**What you will do:** Set the records down again in full, with every word kept.
'''
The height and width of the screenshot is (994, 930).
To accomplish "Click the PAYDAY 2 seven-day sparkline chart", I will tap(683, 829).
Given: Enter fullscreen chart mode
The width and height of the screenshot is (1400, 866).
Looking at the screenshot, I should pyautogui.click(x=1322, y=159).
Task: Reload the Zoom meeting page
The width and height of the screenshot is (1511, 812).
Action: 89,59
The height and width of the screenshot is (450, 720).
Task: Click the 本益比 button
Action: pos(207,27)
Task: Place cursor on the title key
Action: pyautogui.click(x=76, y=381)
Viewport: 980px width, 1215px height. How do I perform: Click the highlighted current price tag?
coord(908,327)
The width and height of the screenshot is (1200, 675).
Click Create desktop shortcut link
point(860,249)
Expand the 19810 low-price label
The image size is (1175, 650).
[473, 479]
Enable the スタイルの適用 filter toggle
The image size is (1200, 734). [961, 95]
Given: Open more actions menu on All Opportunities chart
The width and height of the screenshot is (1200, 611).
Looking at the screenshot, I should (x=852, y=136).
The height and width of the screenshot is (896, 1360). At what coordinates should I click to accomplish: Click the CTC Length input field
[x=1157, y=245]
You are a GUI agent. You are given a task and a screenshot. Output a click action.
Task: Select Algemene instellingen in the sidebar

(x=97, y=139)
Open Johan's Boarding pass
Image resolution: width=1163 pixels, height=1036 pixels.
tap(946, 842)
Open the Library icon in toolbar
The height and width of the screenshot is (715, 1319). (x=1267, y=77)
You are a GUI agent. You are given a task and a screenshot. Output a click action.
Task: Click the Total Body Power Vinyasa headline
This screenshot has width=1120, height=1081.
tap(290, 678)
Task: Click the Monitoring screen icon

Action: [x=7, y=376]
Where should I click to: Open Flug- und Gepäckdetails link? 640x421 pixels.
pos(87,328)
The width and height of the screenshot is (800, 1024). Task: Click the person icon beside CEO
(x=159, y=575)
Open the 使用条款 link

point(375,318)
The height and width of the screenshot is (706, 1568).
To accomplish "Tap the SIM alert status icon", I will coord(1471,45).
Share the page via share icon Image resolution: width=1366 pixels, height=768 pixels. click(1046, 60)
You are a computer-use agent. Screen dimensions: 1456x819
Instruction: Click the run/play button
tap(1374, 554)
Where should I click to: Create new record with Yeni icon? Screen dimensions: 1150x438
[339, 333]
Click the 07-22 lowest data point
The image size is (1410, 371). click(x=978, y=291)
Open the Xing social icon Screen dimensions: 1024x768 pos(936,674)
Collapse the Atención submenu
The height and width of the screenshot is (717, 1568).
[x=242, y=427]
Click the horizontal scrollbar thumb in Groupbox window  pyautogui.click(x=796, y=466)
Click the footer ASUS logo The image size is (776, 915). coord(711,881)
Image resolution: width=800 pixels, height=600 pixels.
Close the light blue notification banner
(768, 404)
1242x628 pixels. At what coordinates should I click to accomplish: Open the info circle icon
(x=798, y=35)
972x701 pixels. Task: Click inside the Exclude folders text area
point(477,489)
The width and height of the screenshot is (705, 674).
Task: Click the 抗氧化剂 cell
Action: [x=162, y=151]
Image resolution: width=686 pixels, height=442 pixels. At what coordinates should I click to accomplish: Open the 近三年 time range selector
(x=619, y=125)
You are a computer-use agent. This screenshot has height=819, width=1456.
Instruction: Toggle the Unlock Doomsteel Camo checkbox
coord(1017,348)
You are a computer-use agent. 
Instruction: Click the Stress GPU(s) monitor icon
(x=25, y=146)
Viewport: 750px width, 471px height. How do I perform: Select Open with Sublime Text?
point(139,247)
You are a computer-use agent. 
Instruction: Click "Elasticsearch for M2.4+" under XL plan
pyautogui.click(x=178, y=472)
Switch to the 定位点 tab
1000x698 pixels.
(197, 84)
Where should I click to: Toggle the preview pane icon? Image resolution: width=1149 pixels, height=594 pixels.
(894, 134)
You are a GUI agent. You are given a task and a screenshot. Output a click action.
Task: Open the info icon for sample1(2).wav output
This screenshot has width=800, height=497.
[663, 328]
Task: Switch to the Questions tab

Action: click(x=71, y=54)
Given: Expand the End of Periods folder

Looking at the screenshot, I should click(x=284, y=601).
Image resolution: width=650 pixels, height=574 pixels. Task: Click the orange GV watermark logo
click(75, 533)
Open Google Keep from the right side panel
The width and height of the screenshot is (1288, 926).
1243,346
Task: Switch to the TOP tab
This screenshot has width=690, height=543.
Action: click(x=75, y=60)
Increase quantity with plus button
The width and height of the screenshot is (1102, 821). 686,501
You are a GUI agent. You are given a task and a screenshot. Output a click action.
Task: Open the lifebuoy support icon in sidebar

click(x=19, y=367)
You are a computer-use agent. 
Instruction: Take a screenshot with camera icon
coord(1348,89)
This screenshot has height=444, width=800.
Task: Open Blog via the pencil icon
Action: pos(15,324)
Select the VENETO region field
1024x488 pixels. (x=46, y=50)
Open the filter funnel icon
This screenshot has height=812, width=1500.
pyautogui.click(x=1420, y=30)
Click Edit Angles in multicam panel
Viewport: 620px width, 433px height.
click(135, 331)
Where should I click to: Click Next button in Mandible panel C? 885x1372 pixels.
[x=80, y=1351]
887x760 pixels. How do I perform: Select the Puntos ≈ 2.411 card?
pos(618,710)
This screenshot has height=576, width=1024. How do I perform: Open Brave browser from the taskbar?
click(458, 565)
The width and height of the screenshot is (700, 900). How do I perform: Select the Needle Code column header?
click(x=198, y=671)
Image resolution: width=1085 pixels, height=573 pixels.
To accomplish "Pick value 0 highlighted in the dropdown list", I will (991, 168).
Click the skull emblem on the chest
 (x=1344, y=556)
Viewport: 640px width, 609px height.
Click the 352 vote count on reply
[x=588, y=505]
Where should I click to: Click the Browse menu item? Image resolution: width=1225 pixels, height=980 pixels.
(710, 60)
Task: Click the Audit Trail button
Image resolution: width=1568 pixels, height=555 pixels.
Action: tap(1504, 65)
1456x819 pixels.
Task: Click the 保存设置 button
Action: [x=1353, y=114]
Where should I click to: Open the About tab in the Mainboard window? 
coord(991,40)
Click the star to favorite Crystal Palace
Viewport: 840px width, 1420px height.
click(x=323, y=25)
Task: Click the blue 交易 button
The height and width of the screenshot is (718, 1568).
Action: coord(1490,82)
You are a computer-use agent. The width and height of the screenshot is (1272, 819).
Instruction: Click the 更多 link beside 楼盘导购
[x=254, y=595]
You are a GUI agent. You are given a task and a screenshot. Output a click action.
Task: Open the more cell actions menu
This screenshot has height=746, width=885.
'''
**Written response:**
The height and width of the screenshot is (994, 930).
To accomplish "Click the PAYDAY 2 seven-day sparkline chart", I will tap(683, 829).
Given: Enter fullscreen chart mode
The width and height of the screenshot is (1400, 866).
Looking at the screenshot, I should pyautogui.click(x=1322, y=159).
Task: Reload the Zoom meeting page
The width and height of the screenshot is (1511, 812).
Action: 89,59
The height and width of the screenshot is (450, 720).
Task: Click the 本益比 button
Action: pos(207,27)
Task: Place cursor on the title key
Action: pyautogui.click(x=76, y=381)
Viewport: 980px width, 1215px height. How do I perform: Click the highlighted current price tag?
coord(908,327)
The width and height of the screenshot is (1200, 675).
Click Create desktop shortcut link
point(860,249)
Expand the 19810 low-price label
The image size is (1175, 650).
[473, 479]
Enable the スタイルの適用 filter toggle
The image size is (1200, 734). [961, 95]
Given: Open more actions menu on All Opportunities chart
The width and height of the screenshot is (1200, 611).
Looking at the screenshot, I should (x=852, y=136).
The height and width of the screenshot is (896, 1360). At what coordinates should I click to accomplish: Click the CTC Length input field
[x=1157, y=245]
You are a GUI agent. You are given a task and a screenshot. Output a click action.
Task: Select Algemene instellingen in the sidebar

(x=97, y=139)
Open Johan's Boarding pass
Image resolution: width=1163 pixels, height=1036 pixels.
tap(946, 842)
Open the Library icon in toolbar
The height and width of the screenshot is (715, 1319). (x=1267, y=77)
You are a GUI agent. You are given a task and a screenshot. Output a click action.
Task: Click the Total Body Power Vinyasa headline
This screenshot has width=1120, height=1081.
tap(290, 678)
Task: Click the Monitoring screen icon

Action: [x=7, y=376]
Where should I click to: Open Flug- und Gepäckdetails link? 640x421 pixels.
pos(87,328)
The width and height of the screenshot is (800, 1024). Task: Click the person icon beside CEO
(x=159, y=575)
Open the 使用条款 link

point(375,318)
The height and width of the screenshot is (706, 1568).
To accomplish "Tap the SIM alert status icon", I will coord(1471,45).
Share the page via share icon Image resolution: width=1366 pixels, height=768 pixels. click(1046, 60)
You are a computer-use agent. Screen dimensions: 1456x819
Instruction: Click the run/play button
tap(1374, 554)
Where should I click to: Create new record with Yeni icon? Screen dimensions: 1150x438
[339, 333]
Click the 07-22 lowest data point
The image size is (1410, 371). click(x=978, y=291)
Open the Xing social icon Screen dimensions: 1024x768 pos(936,674)
Collapse the Atención submenu
The height and width of the screenshot is (717, 1568).
[x=242, y=427]
Click the horizontal scrollbar thumb in Groupbox window  pyautogui.click(x=796, y=466)
Click the footer ASUS logo The image size is (776, 915). coord(711,881)
Image resolution: width=800 pixels, height=600 pixels.
Close the light blue notification banner
(768, 404)
1242x628 pixels. At what coordinates should I click to accomplish: Open the info circle icon
(x=798, y=35)
972x701 pixels. Task: Click inside the Exclude folders text area
point(477,489)
The width and height of the screenshot is (705, 674).
Task: Click the 抗氧化剂 cell
Action: [x=162, y=151]
Image resolution: width=686 pixels, height=442 pixels. At what coordinates should I click to accomplish: Open the 近三年 time range selector
(x=619, y=125)
You are a computer-use agent. This screenshot has height=819, width=1456.
Instruction: Toggle the Unlock Doomsteel Camo checkbox
coord(1017,348)
You are a computer-use agent. 
Instruction: Click the Stress GPU(s) monitor icon
(x=25, y=146)
Viewport: 750px width, 471px height. How do I perform: Select Open with Sublime Text?
point(139,247)
You are a computer-use agent. 
Instruction: Click "Elasticsearch for M2.4+" under XL plan
pyautogui.click(x=178, y=472)
Switch to the 定位点 tab
1000x698 pixels.
(197, 84)
Where should I click to: Toggle the preview pane icon? Image resolution: width=1149 pixels, height=594 pixels.
(894, 134)
You are a GUI agent. You are given a task and a screenshot. Output a click action.
Task: Open the info icon for sample1(2).wav output
This screenshot has width=800, height=497.
[663, 328]
Task: Switch to the Questions tab

Action: click(x=71, y=54)
Given: Expand the End of Periods folder

Looking at the screenshot, I should click(x=284, y=601).
Image resolution: width=650 pixels, height=574 pixels. Task: Click the orange GV watermark logo
click(75, 533)
Open Google Keep from the right side panel
The width and height of the screenshot is (1288, 926).
1243,346
Task: Switch to the TOP tab
This screenshot has width=690, height=543.
Action: click(x=75, y=60)
Increase quantity with plus button
The width and height of the screenshot is (1102, 821). 686,501
You are a GUI agent. You are given a task and a screenshot. Output a click action.
Task: Open the lifebuoy support icon in sidebar

click(x=19, y=367)
You are a computer-use agent. 
Instruction: Take a screenshot with camera icon
coord(1348,89)
This screenshot has height=444, width=800.
Task: Open Blog via the pencil icon
Action: pos(15,324)
Select the VENETO region field
1024x488 pixels. (x=46, y=50)
Open the filter funnel icon
This screenshot has height=812, width=1500.
pyautogui.click(x=1420, y=30)
Click Edit Angles in multicam panel
Viewport: 620px width, 433px height.
click(135, 331)
Where should I click to: Click Next button in Mandible panel C? 885x1372 pixels.
[x=80, y=1351]
887x760 pixels. How do I perform: Select the Puntos ≈ 2.411 card?
pos(618,710)
This screenshot has height=576, width=1024. How do I perform: Open Brave browser from the taskbar?
click(458, 565)
The width and height of the screenshot is (700, 900). How do I perform: Select the Needle Code column header?
click(x=198, y=671)
Image resolution: width=1085 pixels, height=573 pixels.
To accomplish "Pick value 0 highlighted in the dropdown list", I will (991, 168).
Click the skull emblem on the chest
 (x=1344, y=556)
Viewport: 640px width, 609px height.
Click the 352 vote count on reply
[x=588, y=505]
Where should I click to: Click the Browse menu item? Image resolution: width=1225 pixels, height=980 pixels.
(710, 60)
Task: Click the Audit Trail button
Image resolution: width=1568 pixels, height=555 pixels.
Action: tap(1504, 65)
1456x819 pixels.
Task: Click the 保存设置 button
Action: [x=1353, y=114]
Where should I click to: Open the About tab in the Mainboard window? 
coord(991,40)
Click the star to favorite Crystal Palace
Viewport: 840px width, 1420px height.
click(x=323, y=25)
Task: Click the blue 交易 button
The height and width of the screenshot is (718, 1568).
Action: coord(1490,82)
You are a computer-use agent. The width and height of the screenshot is (1272, 819).
Instruction: Click the 更多 link beside 楼盘导购
[x=254, y=595]
You are a GUI agent. You are given a task and a screenshot. Output a click action.
Task: Open the more cell actions menu
This screenshot has height=746, width=885.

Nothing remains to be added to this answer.